IMAGE # 3: SOPHISTICATION AND ADVENTURE
Here I start to go a little deeper.
In my mind, this couple is at some very sophisticated party on a country estate, and they are escaping the house party, running off into the woods on some adventure. Something about the trees makes me think of the Russian nobility in a Chekhov play. I think I saw a production of The Cherry Orchard where the set was literally an orchard of bare, leafless trees. The couple could be young lovers in a modern version of a Chekhov play — not with the melancholy and loss, but with the culture and sophistication and the appreciation of the beauty of the country.
Each concert I attend is a sophisticated adventure. I get a bit dressed up, as befits the culture. I can never remember what it is I’m going to hear, but it’s always an adventure in beauty.
In the final two images, I unpack the two dominant ideas in the previous image — sophistication and adventure.
IMAGE #4: ARRIVED
I see this as me listening to a Philharmonic concert. Obviously, not me in my chronological age, but perhaps as I see myself in my head. A handsome young man, impeccably groomed and dressed (OK, it’s aspirational!) is concentrating intently on something. I see him as having arrived, wherever his destination.

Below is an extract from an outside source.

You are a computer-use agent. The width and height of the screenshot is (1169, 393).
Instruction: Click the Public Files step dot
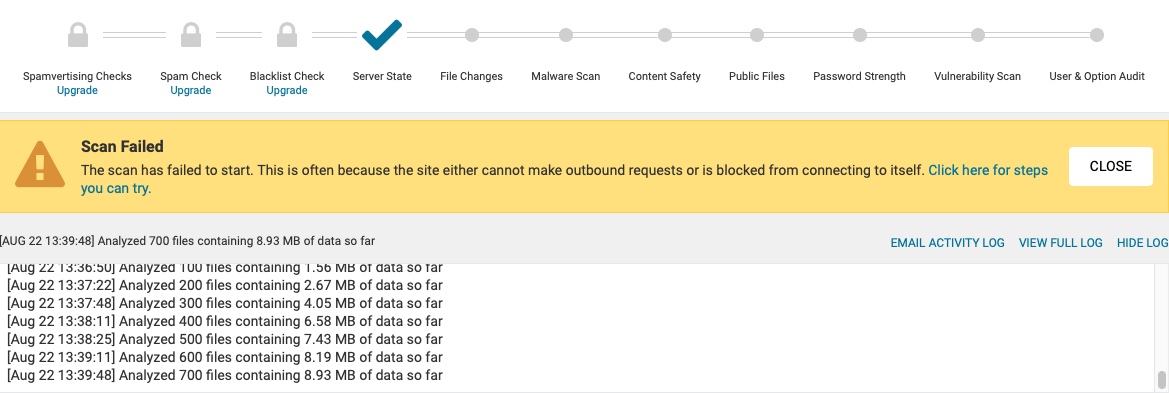757,35
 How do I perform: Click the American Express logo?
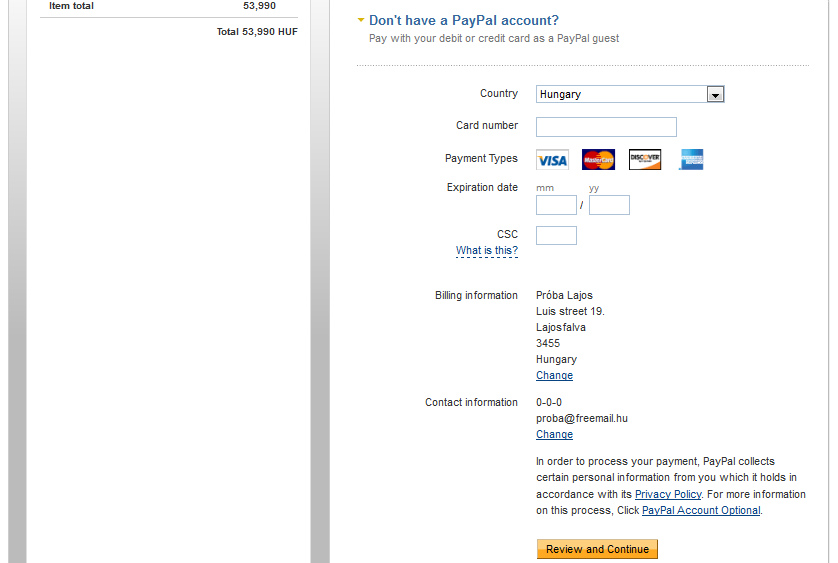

When I was first in New York, as a student at the American Academy of Dramatic Arts, I was so poor that to save money I walked over 60 blocks to and from school every day, even in the middle of winter. I would cross Central Park from the West Side where I lived and then walk down Fifth or Madison Avenues on the East Side to school. I would fantasize about the lives of the people who lived in the beautiful buildings along those avenues.
As I sit in my front row seat in the orchestra of Avery Fisher Hall at Lincoln Center, a few feet away from a master like Joshua Bell, performing with one of the world’s great orchestras under the baton of a famous conductor – all of them masters of their crafts – I feel I’ve achieved the life I imagined those Fifth Avenue residents to have.
IMAGE #5: VOYAGE
Music takes me somewhere. Often to a place of indescribable beauty. In this image, under an other-worldly moon of huge proportions, a ship sails out into the unknown, perhaps to edges of the known world. Who knows what it will find. It’s an adventure.
It’s being led to the Gate of the Sun with my eyes closed, then opening them and looking down on the Machu Picchu I’ve only read about and seen pictures of until now. It’s opening the door to a stranger I’m about to make love with. It’s stepping off an airplane in Kiev in the Ukraine several weeks ago.
It’s an unfamiliar piece of music that will transport me I don’t know where.
Let’s let go. Let’s go. Let’s find out. That’s what it’s all about.